◆ Text excerpt
---+---
Sunday, September 6, 2015

Fifteenth Sunday After Pentecost (B) 2015

+ In nomine Patris et Filii et Spiritus Sancti + Amen.

Text: Mark 7:24-37
Theme: Deafness, Dumbness and Demons

Dear friends in Christ Jesus,

The goodness of God is extravagant. But humans are deficient in every capacity to receive what He desires to lavish on us. Therefore, God Himself must prepare us to be receptacles of His love. God’s favour does not rest upon us because we are lovable. Rather, the meticulous mercy of God in Christ makes us His cherished people. He tunes us in to the frequency of His grace.

Today Christ dealt with deafness, dumbness, and demons. He freed a little girl from Satan’s tyranny and restored to a man his hearing and speech. Both were miracles giving evidence that He was the Messiah. They were freed from sin’s grip on their physical frames. But something more enduring is going on here. This is not just a passing encounter with a traveling physician. When ears are opened and hearts are circumcised the kingdom of God comes. This is the work of the Holy Spirit. Remember Luther’s simple but penetrating explanation of that petition of the Lord’s Prayer, “God’s kingdom comes when our heavenly Father gives us His Holy Spirit, so that by His grace we believe His holy Word and lead godly lives here in time and there in eternity.”1

Dear friends, it is only through continual contact with God’s Word that His kingdom keeps coming to us. This is a great challenge in an age when regard for the efficiency of truth is in serious decline. There is a growing disconnect between people’s perception of their spirituality, their morality and their actual confession of truth. They are coasting along with momentum- the moral and spiritual capital of previous generations. But they are driving with their foot on the clutch, and momentum can only carry you so far. Gravity and friction exert their influence. When you disengage the engine from the driveshaft there is no longer any power transferred to turn the wheels. Christ is the engine. The word of God is the power. A Christian cannot keep coasting through life with the transmission in neutral. We cannot disconnect from biblical truth, from the source of our strength- which is Christ as He is present to us in word and sacrament- and expect to still be safely traveling the narrow road.
---+---
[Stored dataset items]
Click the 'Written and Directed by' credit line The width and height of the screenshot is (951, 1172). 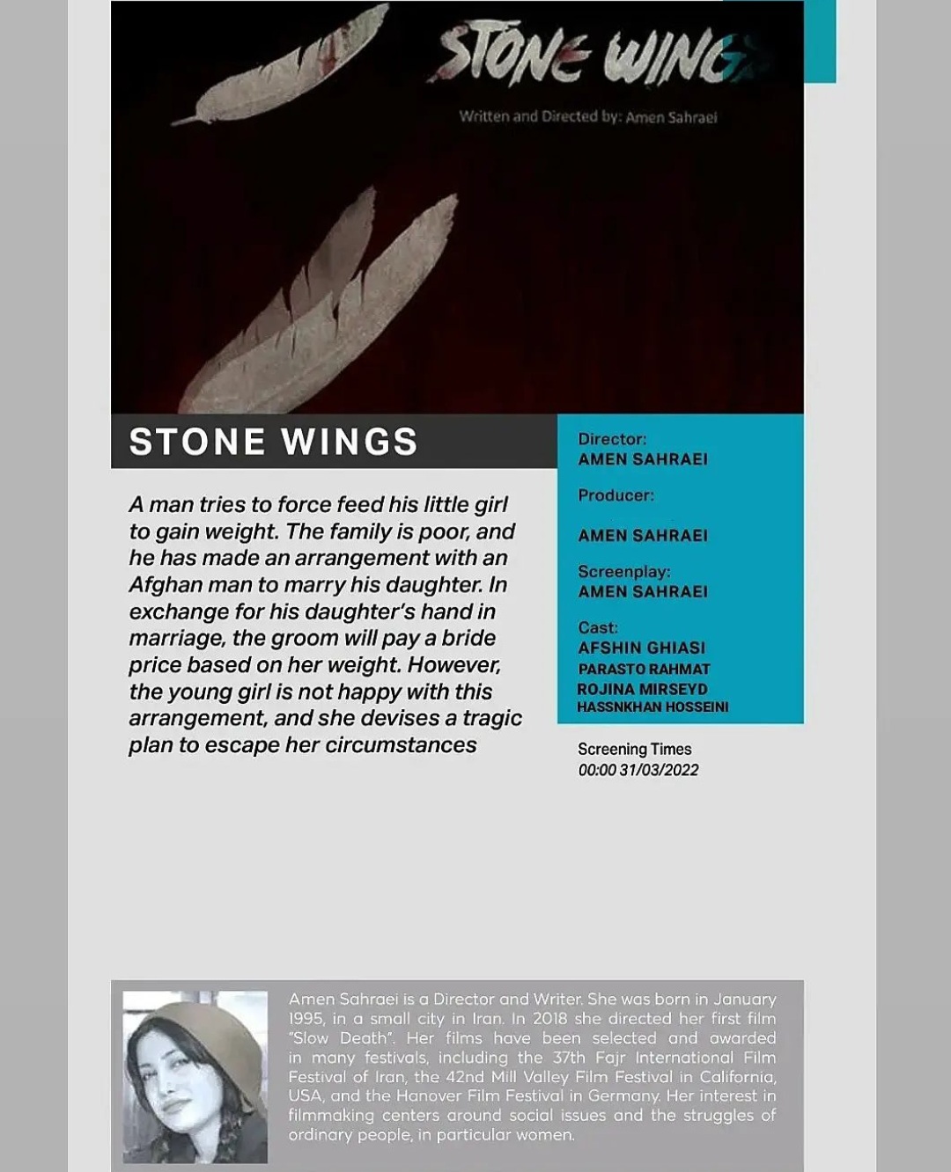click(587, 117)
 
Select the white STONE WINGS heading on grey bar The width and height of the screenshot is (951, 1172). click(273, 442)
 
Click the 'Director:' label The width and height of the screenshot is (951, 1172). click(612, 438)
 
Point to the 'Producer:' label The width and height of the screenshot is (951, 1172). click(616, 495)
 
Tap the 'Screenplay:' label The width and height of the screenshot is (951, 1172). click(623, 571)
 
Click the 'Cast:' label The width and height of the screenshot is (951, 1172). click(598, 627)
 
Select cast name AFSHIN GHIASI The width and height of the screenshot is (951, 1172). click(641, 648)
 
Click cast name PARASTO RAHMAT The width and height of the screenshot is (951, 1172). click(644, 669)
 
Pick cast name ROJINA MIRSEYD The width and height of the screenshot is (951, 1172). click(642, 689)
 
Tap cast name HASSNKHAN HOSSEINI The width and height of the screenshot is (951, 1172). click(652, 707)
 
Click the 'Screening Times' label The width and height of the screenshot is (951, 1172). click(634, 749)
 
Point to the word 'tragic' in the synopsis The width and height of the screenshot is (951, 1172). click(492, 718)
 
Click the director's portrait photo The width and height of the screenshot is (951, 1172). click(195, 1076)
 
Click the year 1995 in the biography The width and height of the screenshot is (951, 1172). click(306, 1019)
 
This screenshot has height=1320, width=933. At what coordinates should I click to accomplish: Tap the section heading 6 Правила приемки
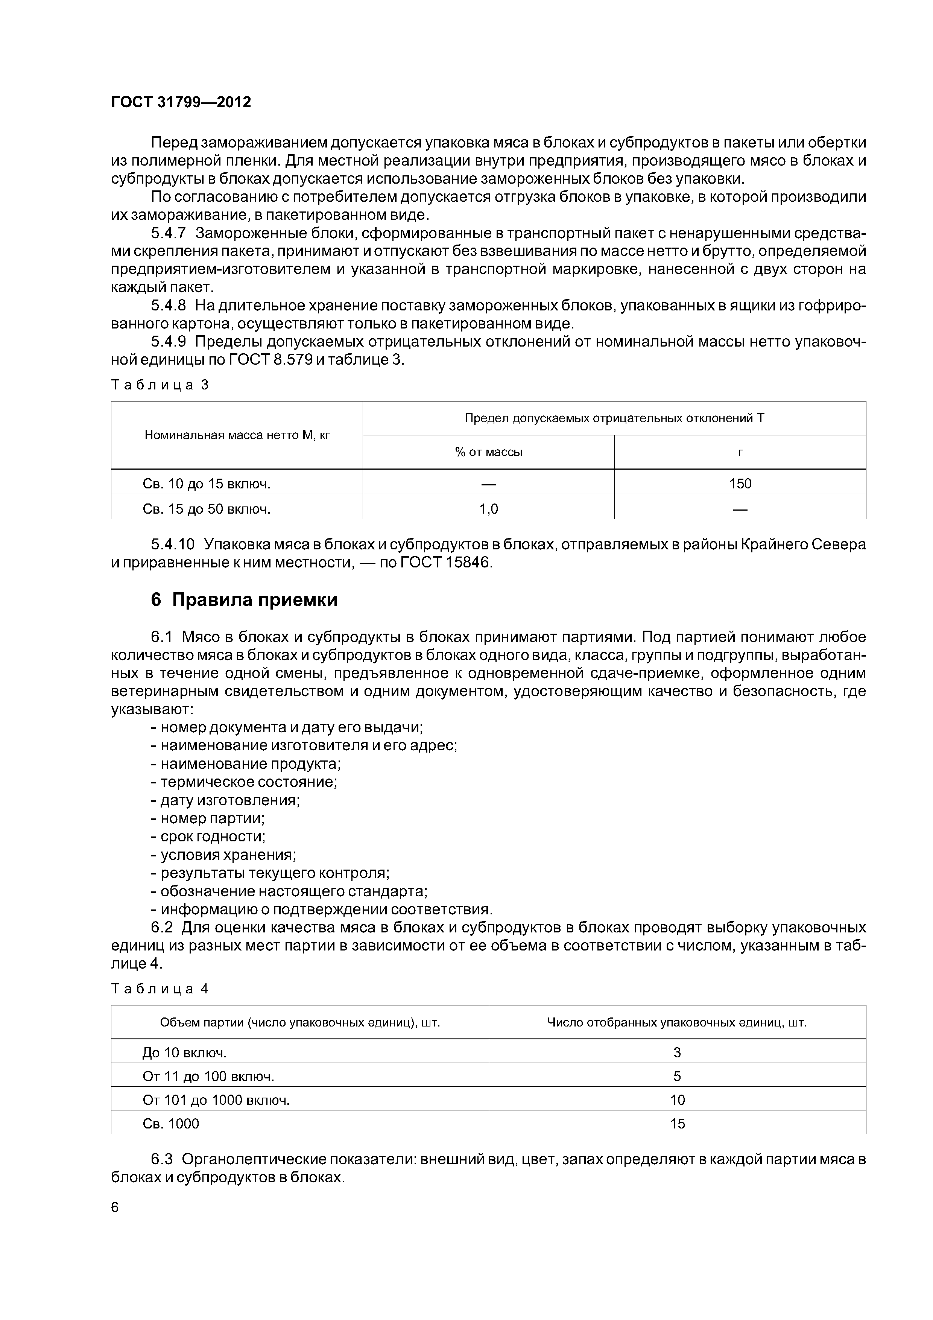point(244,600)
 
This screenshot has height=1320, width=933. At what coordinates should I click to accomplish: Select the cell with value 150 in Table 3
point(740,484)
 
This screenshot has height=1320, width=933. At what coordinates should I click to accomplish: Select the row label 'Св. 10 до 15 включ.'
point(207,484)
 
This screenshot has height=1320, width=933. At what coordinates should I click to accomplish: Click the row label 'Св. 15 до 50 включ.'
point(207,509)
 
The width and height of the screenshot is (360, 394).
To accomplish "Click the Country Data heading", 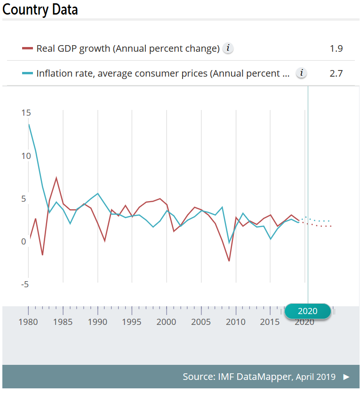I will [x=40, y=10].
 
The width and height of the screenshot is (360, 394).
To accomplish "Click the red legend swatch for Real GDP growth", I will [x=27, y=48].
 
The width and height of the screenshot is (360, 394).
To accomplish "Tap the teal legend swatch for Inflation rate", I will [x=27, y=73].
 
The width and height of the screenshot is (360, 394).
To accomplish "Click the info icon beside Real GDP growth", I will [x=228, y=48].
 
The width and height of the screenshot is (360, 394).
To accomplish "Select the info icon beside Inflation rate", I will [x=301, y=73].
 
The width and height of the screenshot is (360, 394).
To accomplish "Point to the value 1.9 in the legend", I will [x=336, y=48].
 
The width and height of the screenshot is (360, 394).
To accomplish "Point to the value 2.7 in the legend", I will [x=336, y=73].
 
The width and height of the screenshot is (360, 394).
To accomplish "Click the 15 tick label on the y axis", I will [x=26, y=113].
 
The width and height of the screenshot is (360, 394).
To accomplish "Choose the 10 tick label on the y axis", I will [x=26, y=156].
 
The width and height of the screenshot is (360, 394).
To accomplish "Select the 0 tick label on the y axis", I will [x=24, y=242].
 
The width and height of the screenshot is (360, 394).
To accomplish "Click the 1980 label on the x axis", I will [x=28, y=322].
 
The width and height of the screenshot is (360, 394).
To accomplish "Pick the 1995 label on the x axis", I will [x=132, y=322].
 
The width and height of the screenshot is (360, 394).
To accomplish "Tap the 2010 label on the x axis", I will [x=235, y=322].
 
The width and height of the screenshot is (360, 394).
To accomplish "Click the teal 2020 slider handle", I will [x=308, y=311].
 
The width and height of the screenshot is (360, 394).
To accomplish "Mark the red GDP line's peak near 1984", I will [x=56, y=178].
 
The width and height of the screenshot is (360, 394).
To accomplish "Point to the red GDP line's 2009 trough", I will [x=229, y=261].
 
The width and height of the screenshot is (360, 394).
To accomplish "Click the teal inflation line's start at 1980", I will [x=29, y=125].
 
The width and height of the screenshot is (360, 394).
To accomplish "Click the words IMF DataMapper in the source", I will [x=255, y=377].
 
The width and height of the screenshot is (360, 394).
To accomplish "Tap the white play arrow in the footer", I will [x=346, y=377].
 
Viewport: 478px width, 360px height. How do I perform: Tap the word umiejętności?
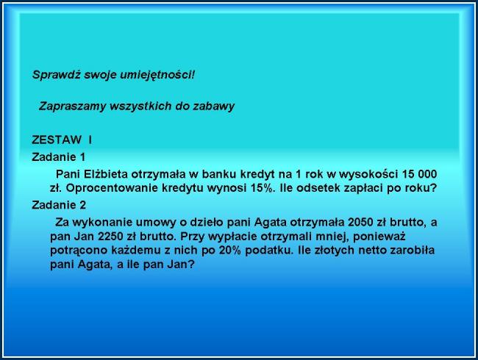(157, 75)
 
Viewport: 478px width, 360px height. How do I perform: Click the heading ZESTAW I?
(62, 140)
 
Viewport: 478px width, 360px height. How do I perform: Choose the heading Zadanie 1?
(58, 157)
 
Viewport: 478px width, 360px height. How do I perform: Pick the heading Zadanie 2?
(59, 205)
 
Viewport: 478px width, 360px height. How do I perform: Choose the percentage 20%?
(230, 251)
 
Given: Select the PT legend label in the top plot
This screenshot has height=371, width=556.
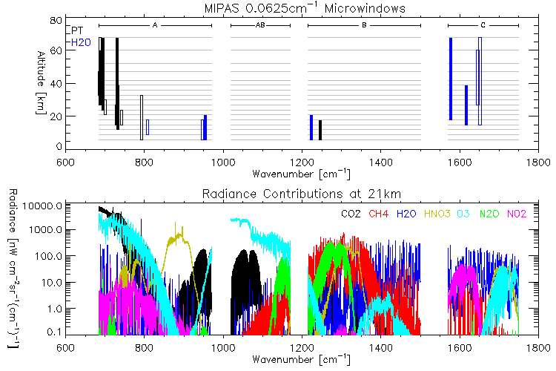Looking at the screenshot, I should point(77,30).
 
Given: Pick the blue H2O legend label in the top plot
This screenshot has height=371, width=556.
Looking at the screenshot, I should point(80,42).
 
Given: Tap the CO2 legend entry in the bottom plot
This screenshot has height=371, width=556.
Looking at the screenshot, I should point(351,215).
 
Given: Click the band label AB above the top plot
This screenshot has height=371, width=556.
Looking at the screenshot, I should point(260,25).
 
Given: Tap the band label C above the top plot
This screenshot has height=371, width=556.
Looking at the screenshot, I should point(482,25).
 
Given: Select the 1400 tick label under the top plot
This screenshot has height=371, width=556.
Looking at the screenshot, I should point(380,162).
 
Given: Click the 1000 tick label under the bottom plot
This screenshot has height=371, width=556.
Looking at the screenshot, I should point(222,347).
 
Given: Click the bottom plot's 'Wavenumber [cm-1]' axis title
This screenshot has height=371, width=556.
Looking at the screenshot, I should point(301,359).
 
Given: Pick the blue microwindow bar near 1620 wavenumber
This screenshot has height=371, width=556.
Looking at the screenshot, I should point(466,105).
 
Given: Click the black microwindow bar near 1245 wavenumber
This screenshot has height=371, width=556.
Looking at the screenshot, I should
---+---
◆ Challenges
1 – According to the sermon, why must God Himself prepare people to receive His love?
2 – Which Bible passage does the sermon give as its text?
3 – Please reproduce the sermon's wording from "Sunday, September 6, 2015" to "of His grace.".

◆ Answers for the exercise
1 – Humans lack every capacity to receive the goodness God desires to lavish on them. His favor does not rest on them because they are lovable. Instead, His meticulous mercy in Christ makes them His cherished people.

2 – Mark 7:24-37.

3 –
Sunday, September 6, 2015

Fifteenth Sunday After Pentecost (B) 2015

+ In nomine Patris et Filii et Spiritus Sancti + Amen.

Text: Mark 7:24-37
Theme: Deafness, Dumbness and Demons

Dear friends in Christ Jesus,

The goodness of God is extravagant. But humans are deficient in every capacity to receive what He desires to lavish on us. Therefore, God Himself must prepare us to be receptacles of His love. God’s favour does not rest upon us because we are lovable. Rather, the meticulous mercy of God in Christ makes us His cherished people. He tunes us in to the frequency of His grace.